Çağlayanlar önünde kalmış kağıt gemiler gibi iradesiz, ona akarken, benimkinden üstün bir irade tarafından bu kaderi yaşamak üzere seçilmişliğime hükmettim. Meşru ve muaf kılınıyordum çaresizliğimle. Suç var oluyordu da ben suçlu olmuyordum.
"Macaristan'da bir inanç varmış. Katili bulunamayan ölülerin cesetleri önünden katil zanlılarını geçirirlermiş. Eğer suçlu bunların arasında ise yaralayan tam öldürülenin hizasına gelince naaşın yarası kanarmış.

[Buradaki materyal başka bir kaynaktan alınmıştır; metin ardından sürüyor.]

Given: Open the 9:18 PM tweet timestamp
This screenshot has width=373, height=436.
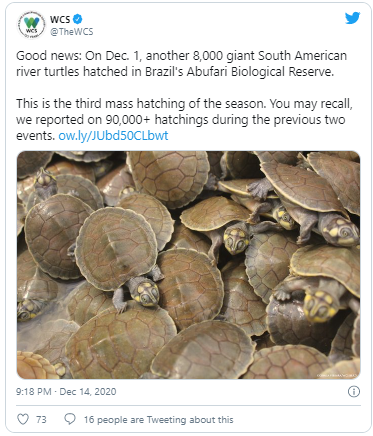Looking at the screenshot, I should [33, 391].
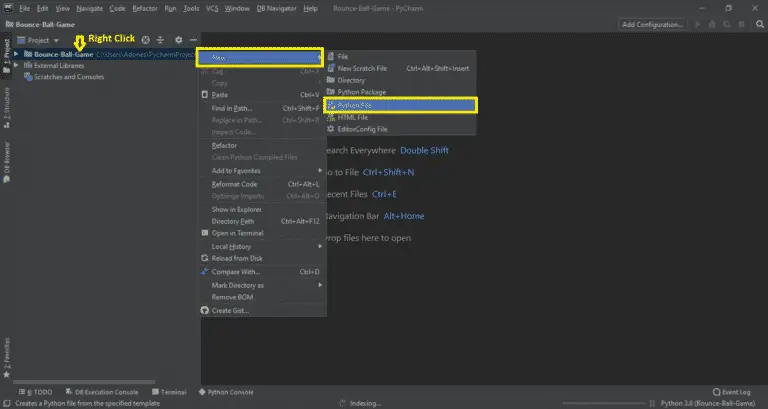This screenshot has height=409, width=768.
Task: Select Open in Terminal from context menu
Action: 236,233
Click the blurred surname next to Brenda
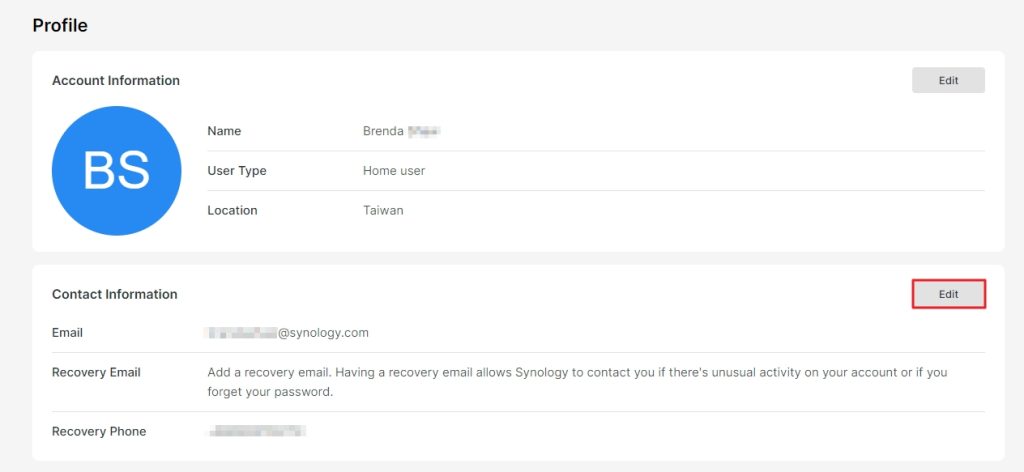Image resolution: width=1024 pixels, height=472 pixels. pos(425,131)
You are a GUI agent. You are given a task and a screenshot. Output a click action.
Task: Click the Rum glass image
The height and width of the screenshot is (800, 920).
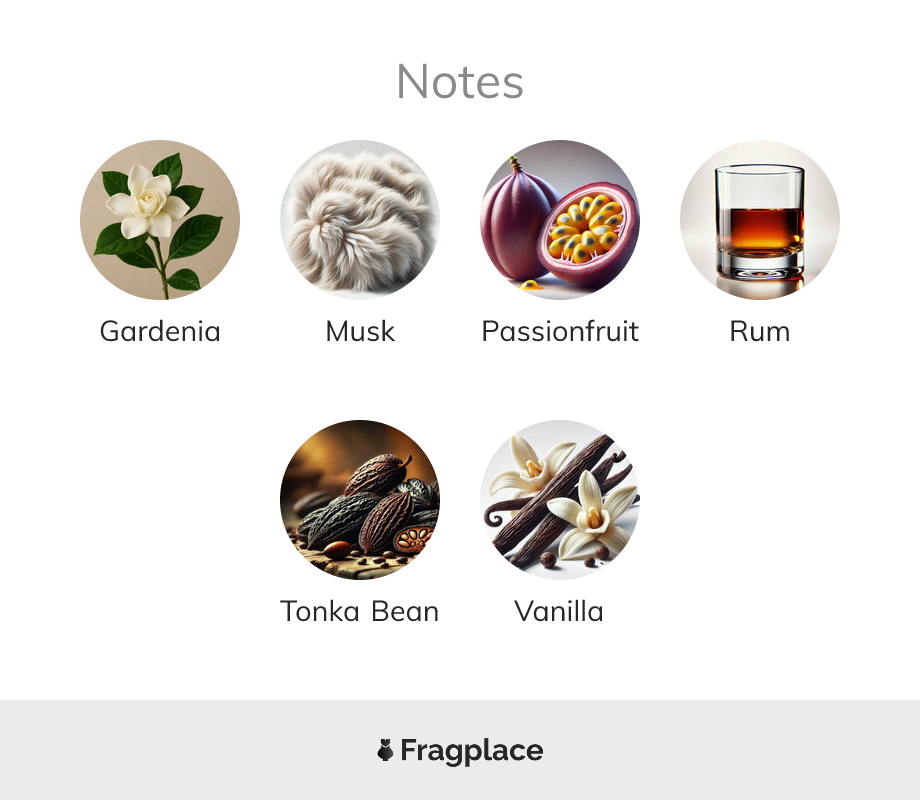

Vaktiyle bir Macar asilzadesinin cesedini kalbinin üstünde küçük bir hançer olduğu halde bulurlar. Sarayına getirirler. Babası bu gencin bütün düşmanlarını arar. Yatağının önünden geçirir. Fakat yara açılmaz. Dostlar geçer, yara kanamaz. Sonra saray halkı, bütün şehir erkekleri geçer, yara kanamaz. Nihayet gencin sevdiği kız ağlayarak gelir ve bakışıyla yaraya sanki bir hançer daha saplar; yara hemen açılır ve tekrar kan boşanır. Babası der ki: Söyle çocuğumu sen mi öldürdün? Kız der ki: Hayır ben öldürmedim; lakin hançeri ben verdim. O benim gönlüme sahipti. Fakat buna kanmıyordu. İstiyordu ki beni sevdiğini herkes bilsin, benimle daima beraber bulunsun. Ben razı olmadım. Çünkü bazı kusurları vardı. Onları düzelt, dedim. Buna razı olmazsan kendimi öldürürüm, dedi. Ben inanmadım. Hançeri verdim, kalbine sapladı..."
Zayıf efendi yine söyleniyor:
" Evet, bu zavallı vatanın yarasını kanatan sizsiniz, sizin gibi onu beğenmeyenler, ona itimat etmeyenler, daima onun kusurunu gören onun sevgilileridir."